**What this task involves**
Extract every line of the material below and reproduce each one verbatim.

(Saved data entries)
--- --- ---

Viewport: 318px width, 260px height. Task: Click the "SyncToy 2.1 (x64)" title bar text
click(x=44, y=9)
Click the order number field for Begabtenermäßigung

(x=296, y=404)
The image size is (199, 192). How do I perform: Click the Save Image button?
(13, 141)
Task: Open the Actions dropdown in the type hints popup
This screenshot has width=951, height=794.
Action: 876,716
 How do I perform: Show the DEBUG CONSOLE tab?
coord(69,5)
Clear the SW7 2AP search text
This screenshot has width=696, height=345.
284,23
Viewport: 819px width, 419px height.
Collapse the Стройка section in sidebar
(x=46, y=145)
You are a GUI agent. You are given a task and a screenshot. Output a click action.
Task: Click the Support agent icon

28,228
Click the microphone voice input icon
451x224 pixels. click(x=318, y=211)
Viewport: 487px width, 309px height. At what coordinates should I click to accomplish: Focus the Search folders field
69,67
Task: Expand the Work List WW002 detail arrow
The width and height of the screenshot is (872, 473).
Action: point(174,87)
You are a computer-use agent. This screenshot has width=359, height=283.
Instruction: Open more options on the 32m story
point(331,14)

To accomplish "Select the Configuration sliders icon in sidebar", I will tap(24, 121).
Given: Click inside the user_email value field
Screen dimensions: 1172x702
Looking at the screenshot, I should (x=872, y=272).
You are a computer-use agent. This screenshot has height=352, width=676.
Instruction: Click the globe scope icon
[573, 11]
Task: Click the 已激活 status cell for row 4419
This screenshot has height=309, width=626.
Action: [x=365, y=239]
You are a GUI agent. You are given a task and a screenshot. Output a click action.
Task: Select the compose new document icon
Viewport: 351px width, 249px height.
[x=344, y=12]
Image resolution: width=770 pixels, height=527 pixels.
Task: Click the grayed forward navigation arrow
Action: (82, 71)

--- --- ---

**Answer to the problem**
Viewport: 318px width, 260px height. Task: Click the "SyncToy 2.1 (x64)" title bar text
click(x=44, y=9)
Click the order number field for Begabtenermäßigung

(x=296, y=404)
The image size is (199, 192). How do I perform: Click the Save Image button?
(13, 141)
Task: Open the Actions dropdown in the type hints popup
This screenshot has width=951, height=794.
Action: 876,716
 How do I perform: Show the DEBUG CONSOLE tab?
coord(69,5)
Clear the SW7 2AP search text
This screenshot has width=696, height=345.
284,23
Viewport: 819px width, 419px height.
Collapse the Стройка section in sidebar
(x=46, y=145)
You are a GUI agent. You are given a task and a screenshot. Output a click action.
Task: Click the Support agent icon

28,228
Click the microphone voice input icon
451x224 pixels. click(x=318, y=211)
Viewport: 487px width, 309px height. At what coordinates should I click to accomplish: Focus the Search folders field
69,67
Task: Expand the Work List WW002 detail arrow
The width and height of the screenshot is (872, 473).
Action: point(174,87)
You are a computer-use agent. This screenshot has width=359, height=283.
Instruction: Open more options on the 32m story
point(331,14)

To accomplish "Select the Configuration sliders icon in sidebar", I will tap(24, 121).
Given: Click inside the user_email value field
Screen dimensions: 1172x702
Looking at the screenshot, I should (x=872, y=272).
You are a computer-use agent. This screenshot has height=352, width=676.
Instruction: Click the globe scope icon
[573, 11]
Task: Click the 已激活 status cell for row 4419
This screenshot has height=309, width=626.
Action: [x=365, y=239]
You are a GUI agent. You are given a task and a screenshot. Output a click action.
Task: Select the compose new document icon
Viewport: 351px width, 249px height.
[x=344, y=12]
Image resolution: width=770 pixels, height=527 pixels.
Task: Click the grayed forward navigation arrow
Action: (82, 71)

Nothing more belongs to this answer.